Megan, a military wife and mother from North Carolina, is stationed with her young children far from extended family and is looking at a second Christmas separated from them. Like many parents, she’s worried she might find herself stranded halfway across the country if they are removed from their flight home. Instead, they plan to drive across the country.
She fumed, “Fun fact: Did you know the reason they allow lap children on airplanes instead of requiring every infant and toddler be in a car seat? It’s not because it’s safe to hold infants in your lap. It’s because statistically, requiring every infant to (have) a seat will make more families choose to drive instead of fly, which as a whole would lead to more injuries and fatalities (because driving is much more dangerous than flying). Where are the people who made those rules now? I am so frustrated that we are being forced into making this decision. The ones passing these laws have clearly never met a 2-year-old, much less had one themselves.”

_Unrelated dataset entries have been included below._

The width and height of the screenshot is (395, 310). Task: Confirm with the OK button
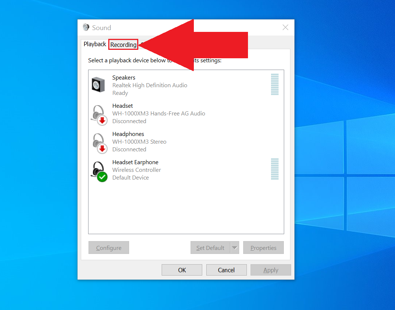point(182,270)
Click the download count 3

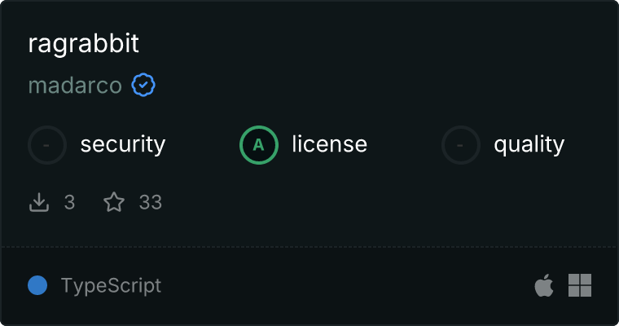click(69, 202)

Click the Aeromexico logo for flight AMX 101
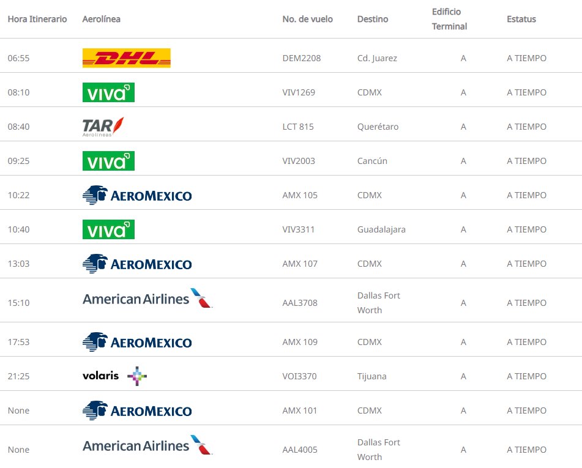pos(137,410)
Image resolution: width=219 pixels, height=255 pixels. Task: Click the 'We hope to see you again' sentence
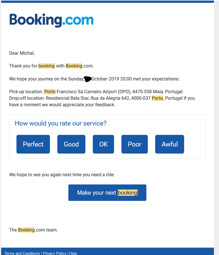(x=62, y=175)
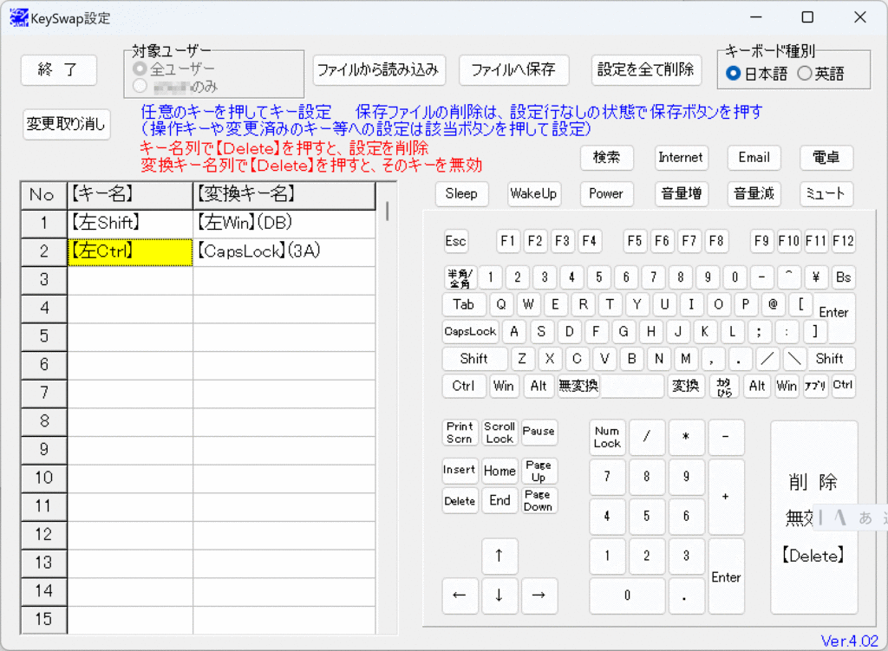Image resolution: width=888 pixels, height=651 pixels.
Task: Click the 終了 exit button
Action: coord(59,70)
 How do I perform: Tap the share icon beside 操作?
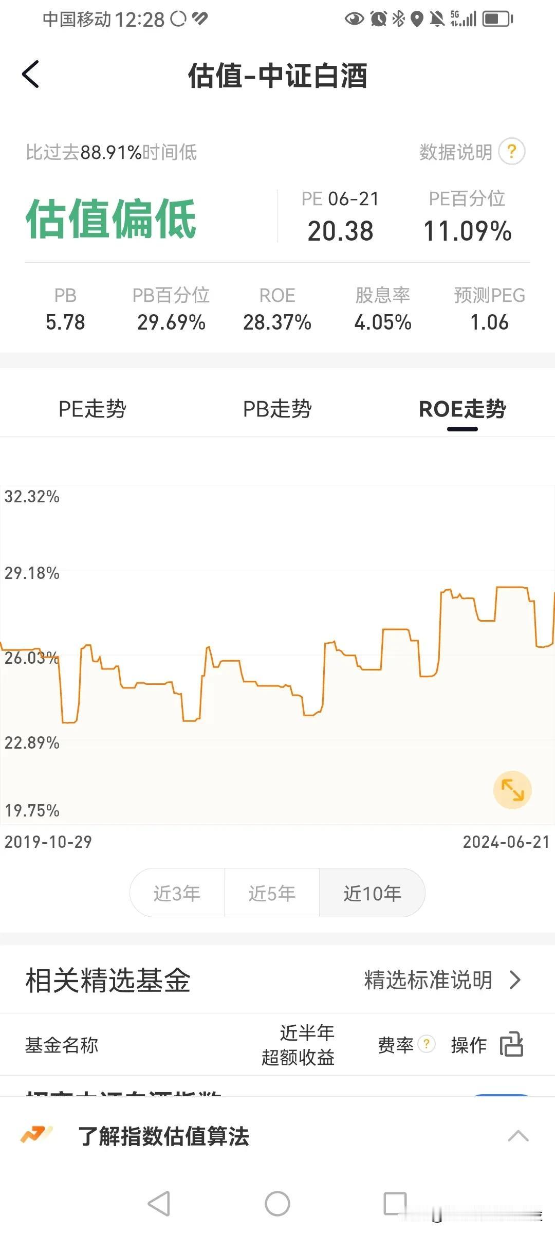click(511, 1044)
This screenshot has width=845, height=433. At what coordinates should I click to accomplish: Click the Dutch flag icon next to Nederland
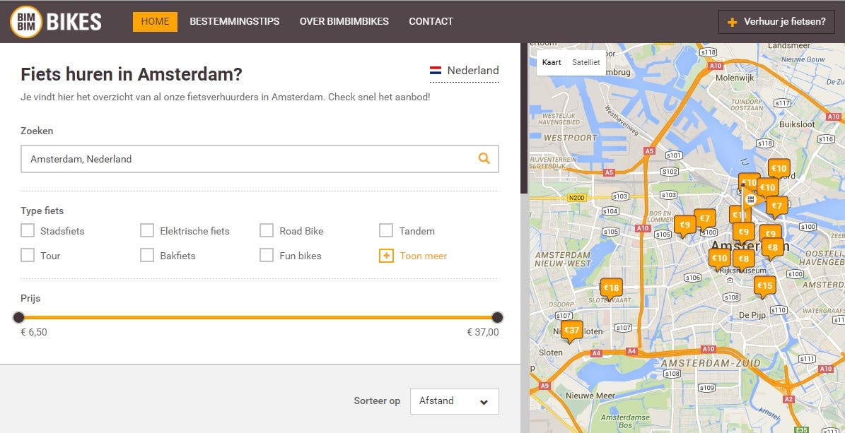[436, 70]
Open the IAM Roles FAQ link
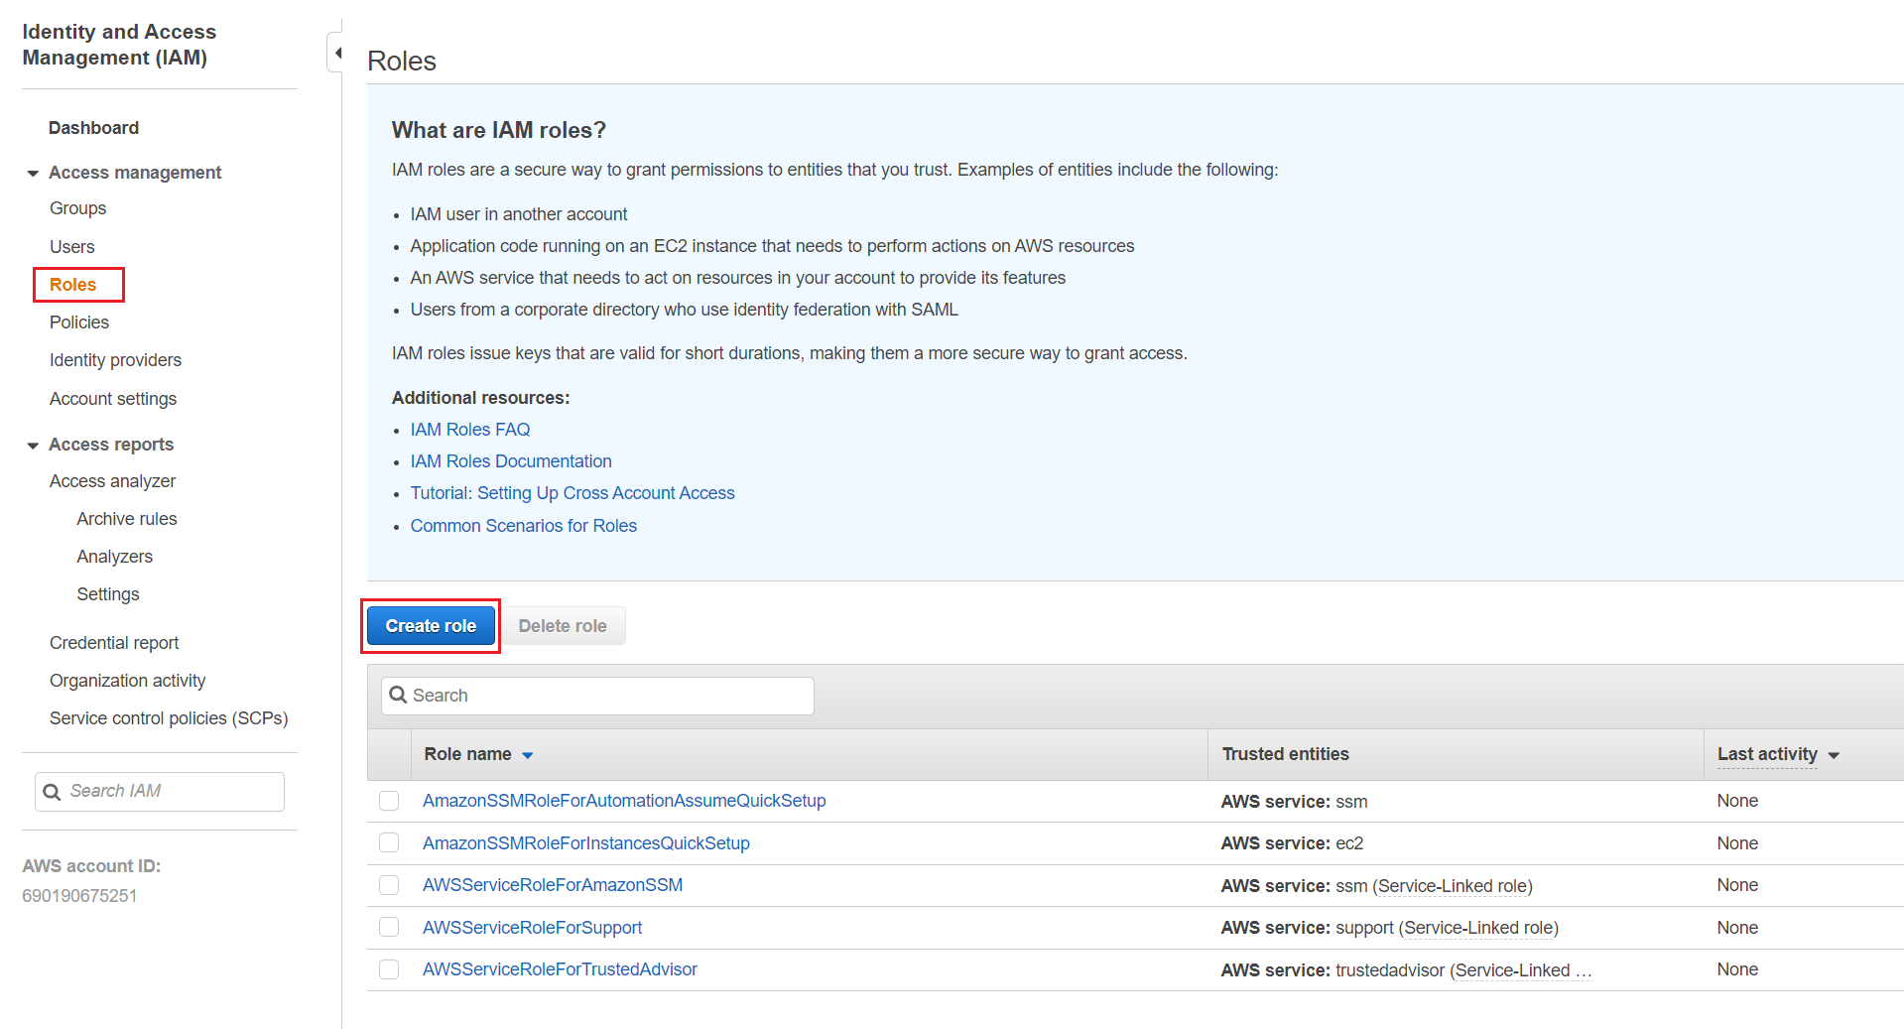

Many parents I spoke with feel a sense of desperation. Travis Goode, a father from Houston, Texas, recounted, “Since March of 2020, I’ve tried to remain optimistic. I can’t tell you how many times my wife has asked ‘how long will they keep doing this?’ To which I respond, ‘They have to end it within the next couple months.’ It hasn’t happened. We haven’t flown with the kids since the mandate and will not fly again until it is ended. We’ve driven 48 hours round-trip to see (my wife’s) family. Twice. In 2021. Those trips are tough, but family is important.”
Biden’s latest announcement was a blow to millions of American families, including mine. Like many other mandates and restrictions stemming from COVID-19, there are no off-ramps and no urgency about moving back towards normalcy. It doesn’t just mean fewer family vacations; it means a second year of restrictions on our freedom of movement for virtue of having young children or disabled family members.
Bethany Mandel is a contributing writer for the Deseret News and an editor at Ricochet.com.